If you’re from a critical home, you’ve probably told yourself you’re behind schedule in all of them.
This phrase compares your inside to everyone else’s outside. It ignores context, circumstances, and the fact that there’s no universal timeline for anything.
Growing up with impossibly high standards means you internalize this moving goalpost. Hit one milestone? Should have hit it sooner. Achieve something significant? Should have achieved something bigger.
I remember getting promoted and immediately thinking about how others had gotten there faster.
Just immediate deflation because the inner critic had already moved the target.
5) “I’m making this too complicated.”
Ask for clarification? You’re making it complicated.
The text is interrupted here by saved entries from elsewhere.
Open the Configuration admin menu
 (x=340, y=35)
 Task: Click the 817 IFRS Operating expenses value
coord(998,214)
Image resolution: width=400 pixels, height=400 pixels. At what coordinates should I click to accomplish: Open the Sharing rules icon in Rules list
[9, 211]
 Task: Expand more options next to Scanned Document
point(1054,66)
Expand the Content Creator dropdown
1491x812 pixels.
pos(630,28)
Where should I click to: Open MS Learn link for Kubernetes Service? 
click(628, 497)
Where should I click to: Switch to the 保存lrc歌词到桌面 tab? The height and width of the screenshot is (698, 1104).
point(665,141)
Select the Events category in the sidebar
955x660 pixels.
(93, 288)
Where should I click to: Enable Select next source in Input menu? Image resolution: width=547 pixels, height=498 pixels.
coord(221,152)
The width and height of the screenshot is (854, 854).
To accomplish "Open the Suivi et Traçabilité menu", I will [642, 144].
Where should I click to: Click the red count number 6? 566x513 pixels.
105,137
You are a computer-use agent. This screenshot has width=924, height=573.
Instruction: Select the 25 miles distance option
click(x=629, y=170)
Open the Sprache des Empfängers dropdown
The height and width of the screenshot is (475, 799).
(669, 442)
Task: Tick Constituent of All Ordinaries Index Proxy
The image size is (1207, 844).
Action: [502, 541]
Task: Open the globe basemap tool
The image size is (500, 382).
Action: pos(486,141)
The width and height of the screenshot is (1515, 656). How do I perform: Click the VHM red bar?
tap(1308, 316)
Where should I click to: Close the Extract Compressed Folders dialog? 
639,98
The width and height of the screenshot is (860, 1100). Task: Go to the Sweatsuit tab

Have emotions about something? Complicated.
Need time to process? Definitely too complicated.
This phrase is particularly insidious because it makes you doubt your own experience. It suggests that your natural responses and needs are somehow excessive or dramatic.
Critical homes often demand simplicity as a survival mechanism: Don’t feel too much, don’t need too much, and don’t ask too many questions.
Just execute and move on.
However, humans and situations are complicated.
Dismissing that complexity just makes you feel crazy for experiencing it.
6) “If I just try harder, it will work.”
This is the phrase that keeps you in bad situations, throwing good effort after bad outcomes.
The relationship that’s clearly not working? Try harder.
The job that’s burning you out? Try harder.
The friendship where you’re doing all the work? Try harder.
It assumes that effort alone determines outcomes, that you can control results through sheer force of will.
My parents had this “don’t complain, handle it” philosophy that seemed practical on the surface, but it taught me that the solution to any problem was just to bear down harder.
If something wasn’t working, I wasn’t trying hard enough.
This creates a perfect trap: Either things work out (proving you should have tried harder sooner) or they don’t (proving you still aren’t trying hard enough).
Bottom line
These phrases are programs running in the background, influencing every interaction, every decision, and every assessment of yourself and your place in the world.
The first step isn’t to stop thinking them, that’s like trying not to think about pink elephants!
Instead, the first step is to notice them, to catch yourself in the act.
Start a simple log for one week; every time you catch one of these phrases or its variants, make a quick note.
Don’t judge it, don’t try to change it, just notice because you might be surprised how often they show up.
Once you see the patterns, you can start asking different questions.
Instead of “I should have known better,” try “What can I learn from this?”
You can’t delete twenty-plus years of programming overnight, but you can start recognizing when you’re running someone else’s software.
Once you recognize it, you can start choosing whether to keep running it or finally write your own code.